About this exercise ::
Every line below between the one holding "Return Policy (694, 1248)" and the one holding "Czech Glass Beads (422, 1360)", inclusive, should be copied exactly, and no other line.

[Dataset entries]
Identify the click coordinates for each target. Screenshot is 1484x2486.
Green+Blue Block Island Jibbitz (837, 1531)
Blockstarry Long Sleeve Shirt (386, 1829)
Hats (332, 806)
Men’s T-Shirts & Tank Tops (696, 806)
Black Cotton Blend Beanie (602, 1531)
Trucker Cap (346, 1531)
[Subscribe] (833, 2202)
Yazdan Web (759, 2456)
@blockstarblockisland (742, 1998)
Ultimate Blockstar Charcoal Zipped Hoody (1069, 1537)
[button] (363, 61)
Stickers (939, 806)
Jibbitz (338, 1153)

---

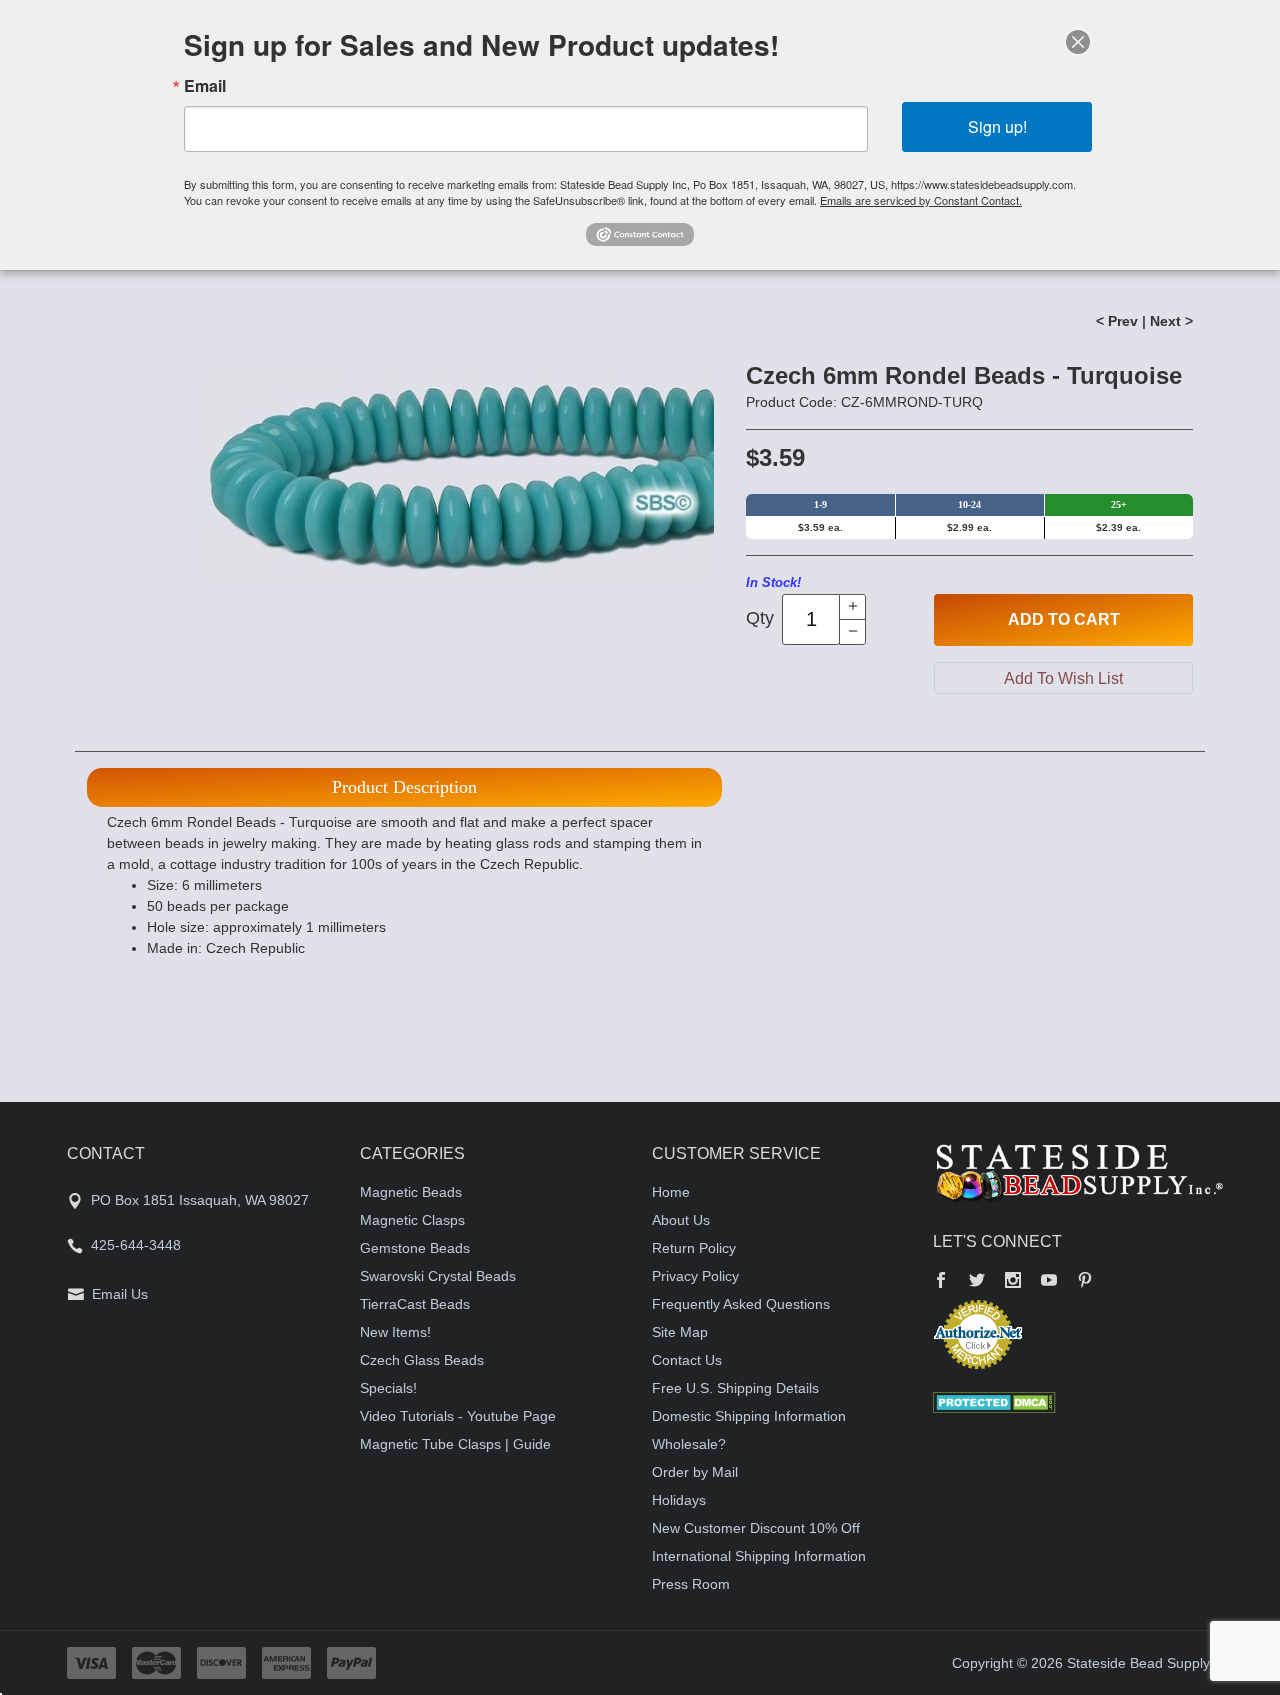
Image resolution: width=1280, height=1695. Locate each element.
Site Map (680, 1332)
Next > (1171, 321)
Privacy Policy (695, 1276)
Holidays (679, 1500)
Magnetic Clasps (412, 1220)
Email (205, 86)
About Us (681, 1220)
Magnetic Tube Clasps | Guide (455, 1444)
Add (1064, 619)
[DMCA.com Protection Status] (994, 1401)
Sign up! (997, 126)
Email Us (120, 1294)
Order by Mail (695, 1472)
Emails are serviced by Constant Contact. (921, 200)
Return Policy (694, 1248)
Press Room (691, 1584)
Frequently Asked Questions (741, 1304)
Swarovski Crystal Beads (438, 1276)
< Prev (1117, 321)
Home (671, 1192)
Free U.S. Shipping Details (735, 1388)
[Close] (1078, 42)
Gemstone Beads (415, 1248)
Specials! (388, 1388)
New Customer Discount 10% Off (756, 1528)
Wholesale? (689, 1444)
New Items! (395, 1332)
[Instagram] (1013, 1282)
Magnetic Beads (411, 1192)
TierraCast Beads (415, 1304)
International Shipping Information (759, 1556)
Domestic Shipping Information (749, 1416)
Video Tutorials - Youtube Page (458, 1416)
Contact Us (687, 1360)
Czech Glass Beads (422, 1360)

Answer box ::
Return Policy (694, 1248)
Press Room (691, 1584)
Frequently Asked Questions (741, 1304)
Swarovski Crystal Beads (438, 1276)
< Prev (1117, 321)
Home (671, 1192)
Free U.S. Shipping Details (735, 1388)
[Close] (1078, 42)
Gemstone Beads (415, 1248)
Specials! (388, 1388)
New Customer Discount 10% Off (756, 1528)
Wholesale? (689, 1444)
New Items! (395, 1332)
[Instagram] (1013, 1282)
Magnetic Beads (411, 1192)
TierraCast Beads (415, 1304)
International Shipping Information (759, 1556)
Domestic Shipping Information (749, 1416)
Video Tutorials - Youtube Page (458, 1416)
Contact Us (687, 1360)
Czech Glass Beads (422, 1360)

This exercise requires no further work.